Вот и сейчас ты, подняв голову, улыбаешься. Такой трогательной, такой тёплой улыбкой, что в груди ломит и стонет что-то живое и тёплое. Пока что живое и тёплое. Подходишь… Я невольно дёргаюсь. Ты хмуришься, и, притянув меня к себе, взяв за горло, сжимаешь пальцы. Хрип, не то жалобный, не то опустошённый взгляд в твои глаза. Безмятежно-синие, а ещё пару минут назад, когда ты молча избивал меня где рукой, где пряжкой от пояса, были как бутылочное стекло. Я обмякаю в твоих руках, а ты нежно гладишь меня по спине, и шепчешь, шепчешь в волосы: «Сейчас, сейчас… Успокойся, всё хорошо, всё закончилось».
Только дети умеют так искренне лгать. Так непорочно и нежно смотреть. Только дети, жестокие дети в телах взрослых. У взрослых всегда больше возможностей. Возможностей искалечить другим людям жизнь, например.

Сглатываю. Горло всё ещё саднит, говорю я с трудом, но оно мне и не нужно. Говорить будешь ты, мой безумный учёный, мой дорогой Питер Пэн, жестокий эгоистичный ребёнок. Когда ты уже мной наиграешься… И жду этого, и боюсь.

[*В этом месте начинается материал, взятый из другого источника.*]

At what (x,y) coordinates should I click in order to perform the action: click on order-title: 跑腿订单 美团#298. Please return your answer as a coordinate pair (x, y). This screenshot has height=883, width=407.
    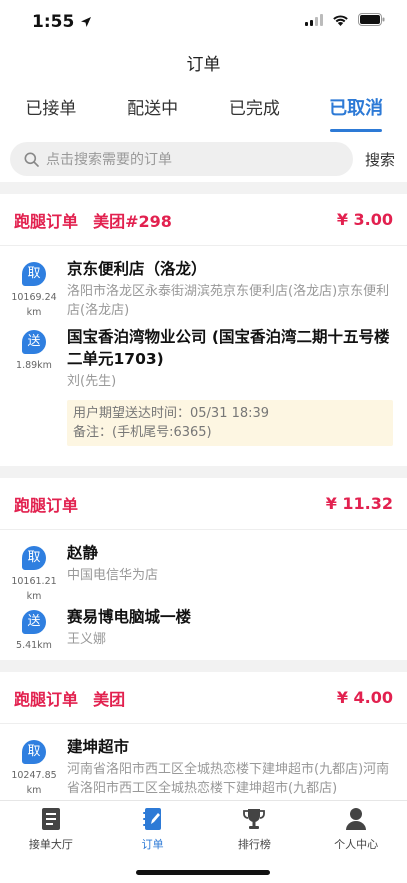
    Looking at the image, I should click on (93, 220).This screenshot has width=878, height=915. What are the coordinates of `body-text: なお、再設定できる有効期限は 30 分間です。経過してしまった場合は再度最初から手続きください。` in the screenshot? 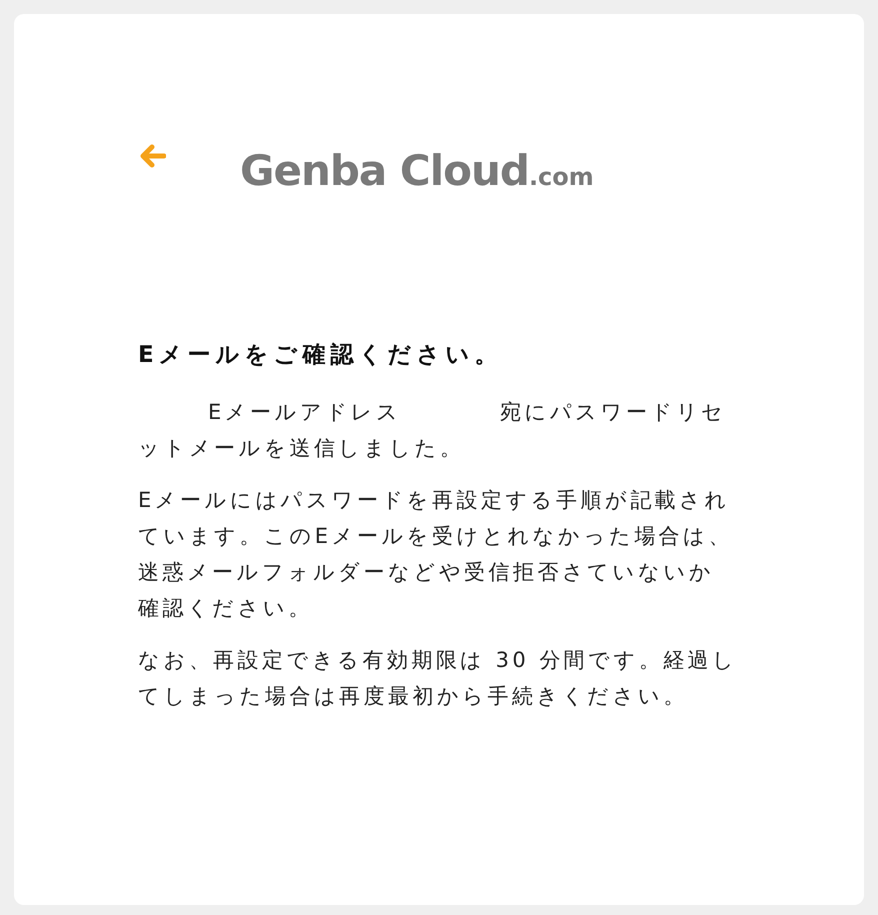 It's located at (438, 678). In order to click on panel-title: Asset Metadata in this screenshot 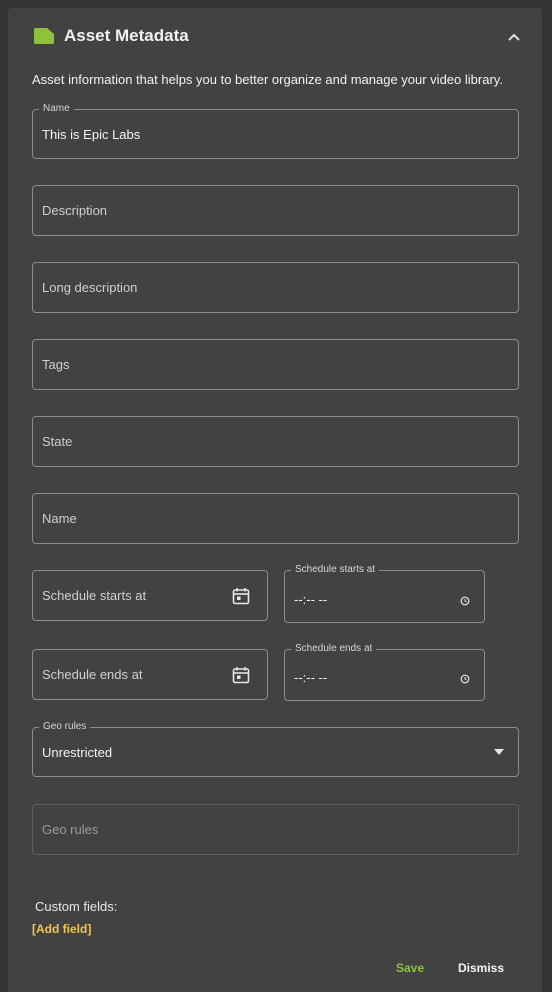, I will do `click(126, 36)`.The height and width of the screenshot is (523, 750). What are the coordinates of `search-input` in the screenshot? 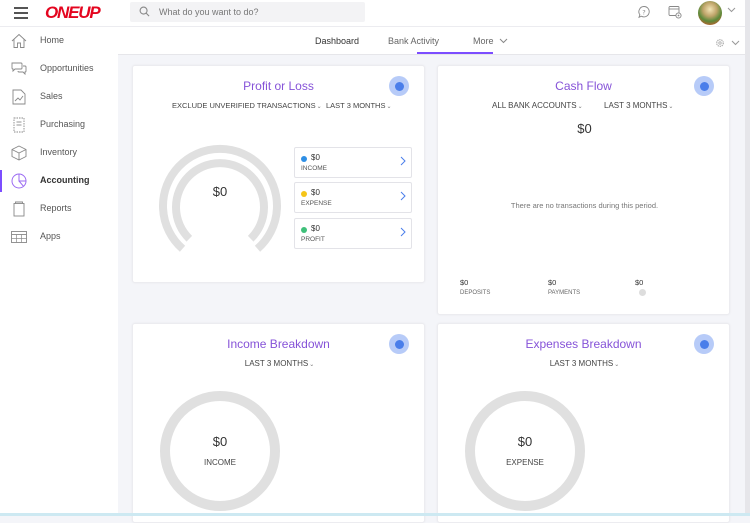 It's located at (254, 12).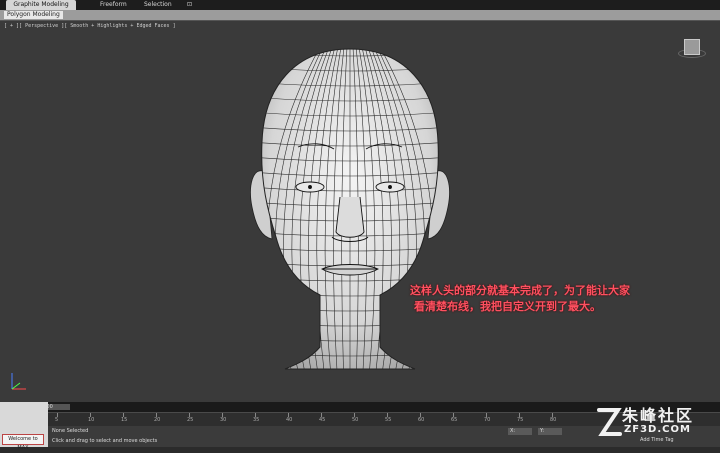  I want to click on trackbar-tick-label: 10, so click(92, 420).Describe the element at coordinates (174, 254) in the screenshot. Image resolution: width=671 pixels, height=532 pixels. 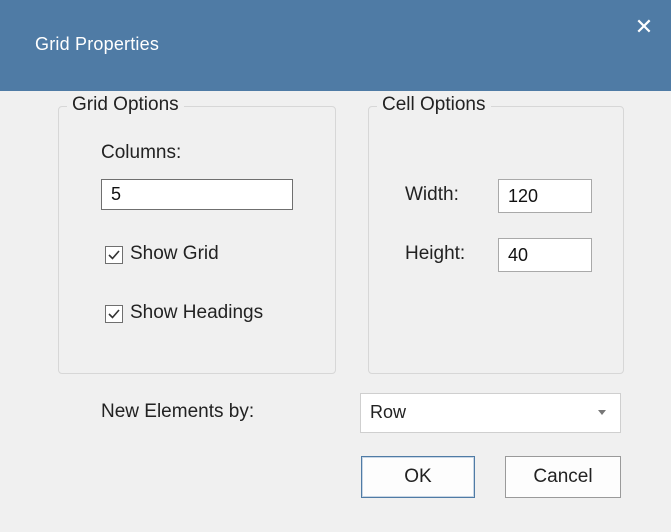
I see `show-grid-label: Show Grid` at that location.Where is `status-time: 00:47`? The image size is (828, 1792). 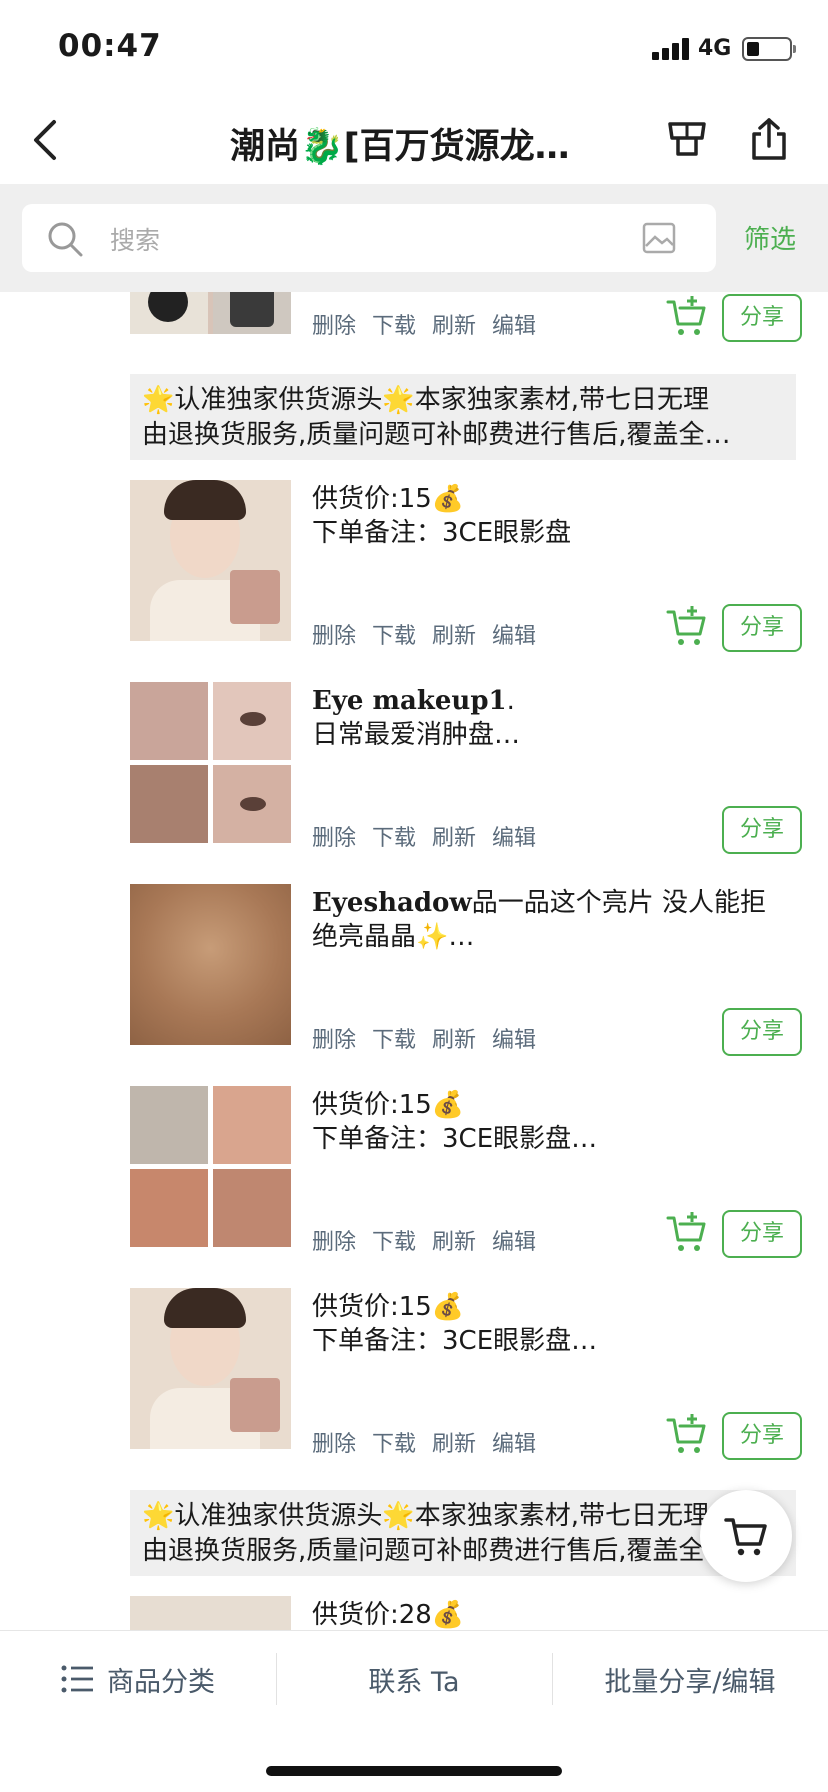
status-time: 00:47 is located at coordinates (110, 46).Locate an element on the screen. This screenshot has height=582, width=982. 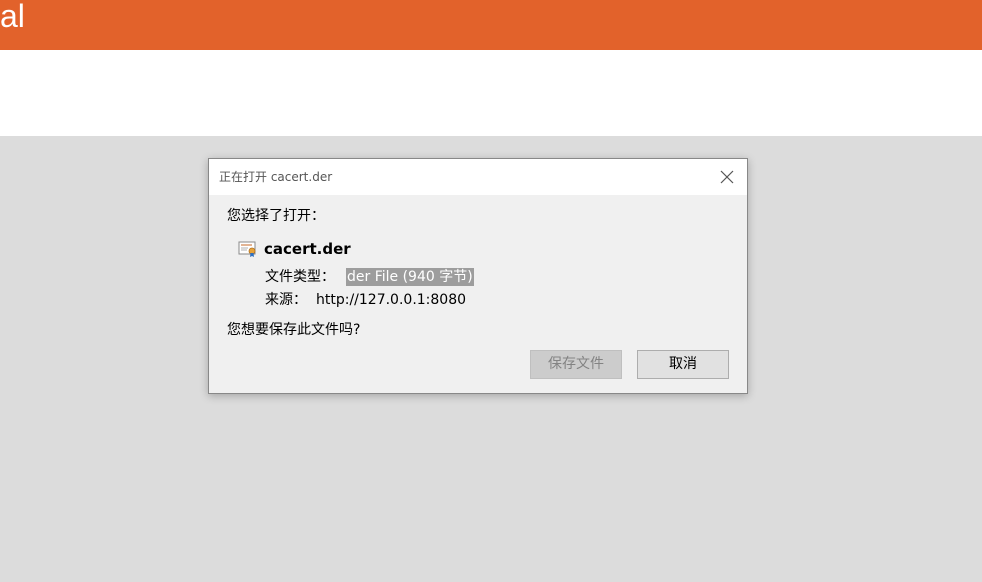
file-name: cacert.der is located at coordinates (308, 249).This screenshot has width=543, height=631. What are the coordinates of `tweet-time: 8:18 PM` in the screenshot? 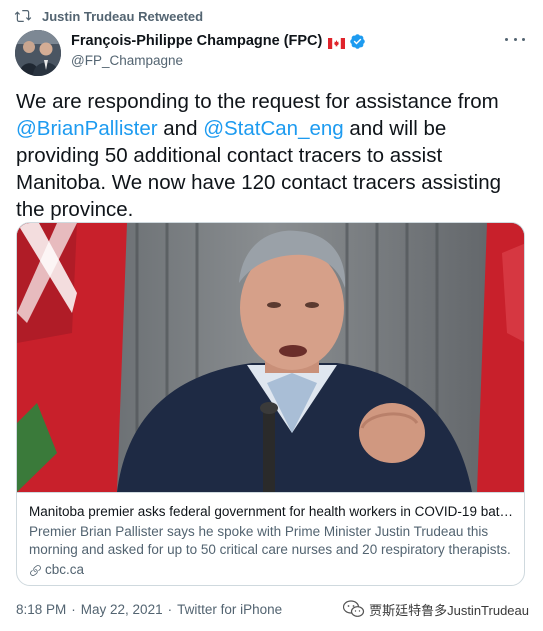 It's located at (41, 610).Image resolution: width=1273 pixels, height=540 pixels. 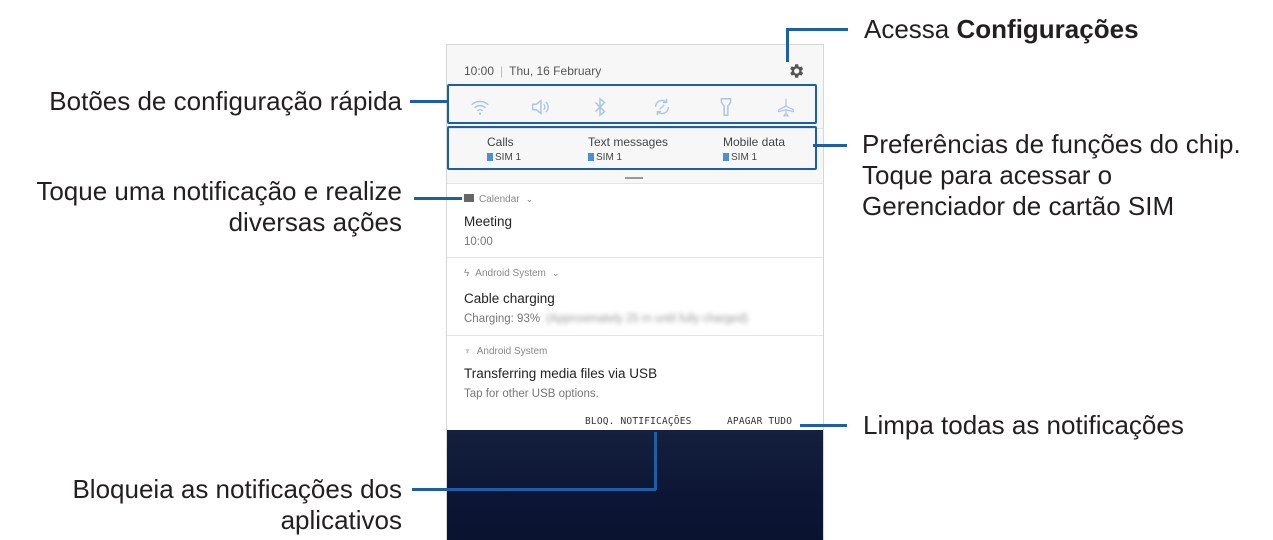 I want to click on clear-all-button: APAGAR TUDO, so click(x=760, y=422).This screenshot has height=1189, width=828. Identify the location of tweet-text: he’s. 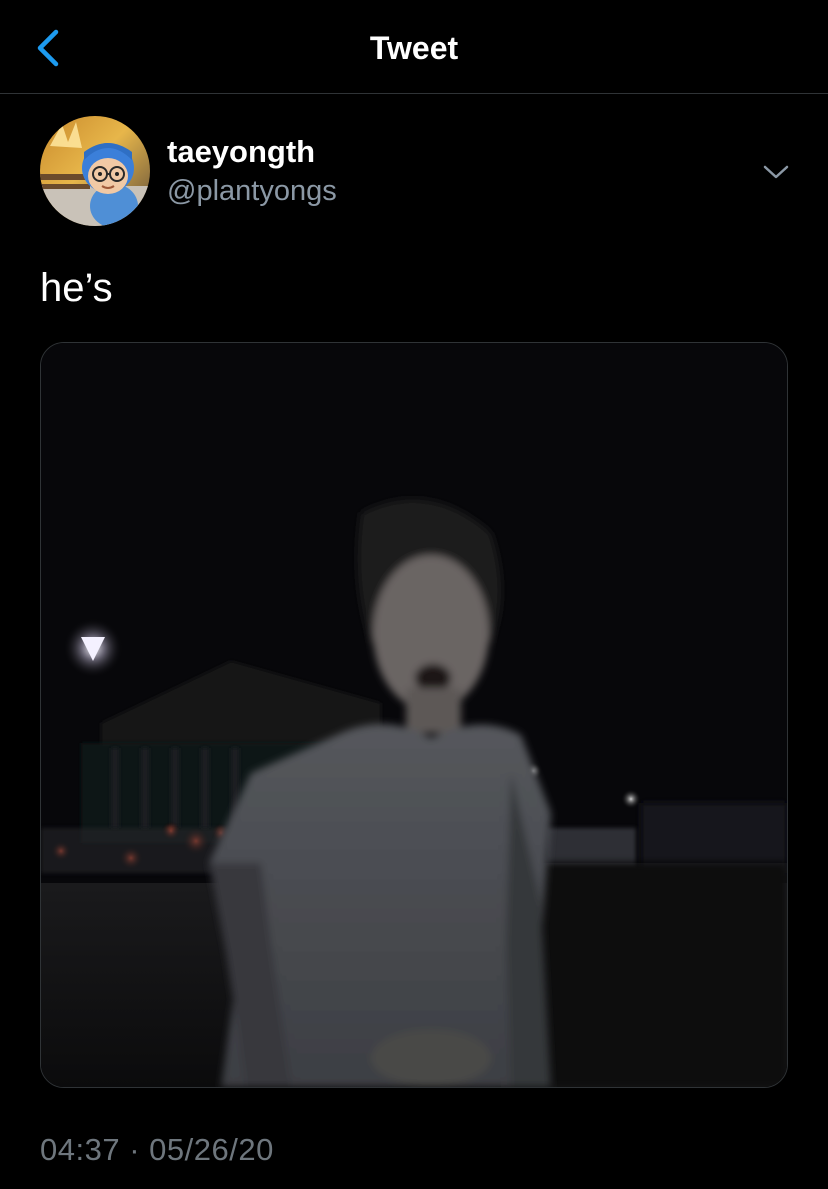
(76, 288).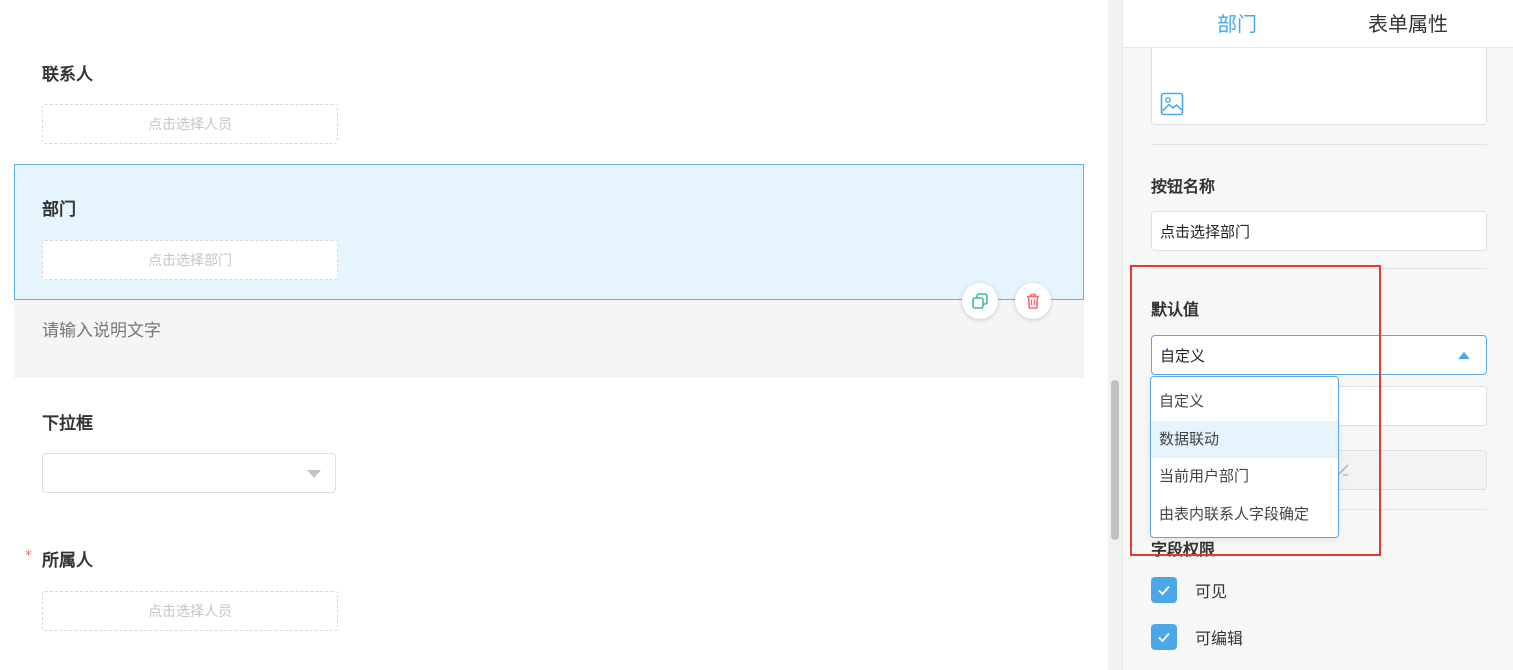  Describe the element at coordinates (1319, 231) in the screenshot. I see `button-name-input: 点击选择部门` at that location.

- До встречи, родной, - мягко улыбаешься, и поднимаешься на ноги. Осторожно гладишь меня по плечу тёплой ладонью, и, наклонившись, прикасаешься чуть дрожащими губами к моей щеке. Сегодня ты решил разыграть роль любящего мужа, как я посмотрю. Прерывисто выдыхаю.
- До встречи.
Стоя на пороге ты оборачиваешься ко мне через плечо. Смотришь остро и пронзительно, с любопытством… Болезненным, ломким любопытством. «Дождёшься?».

Я улыбаюсь и отпиваю чай. Милый… Ты же знаешь ответ.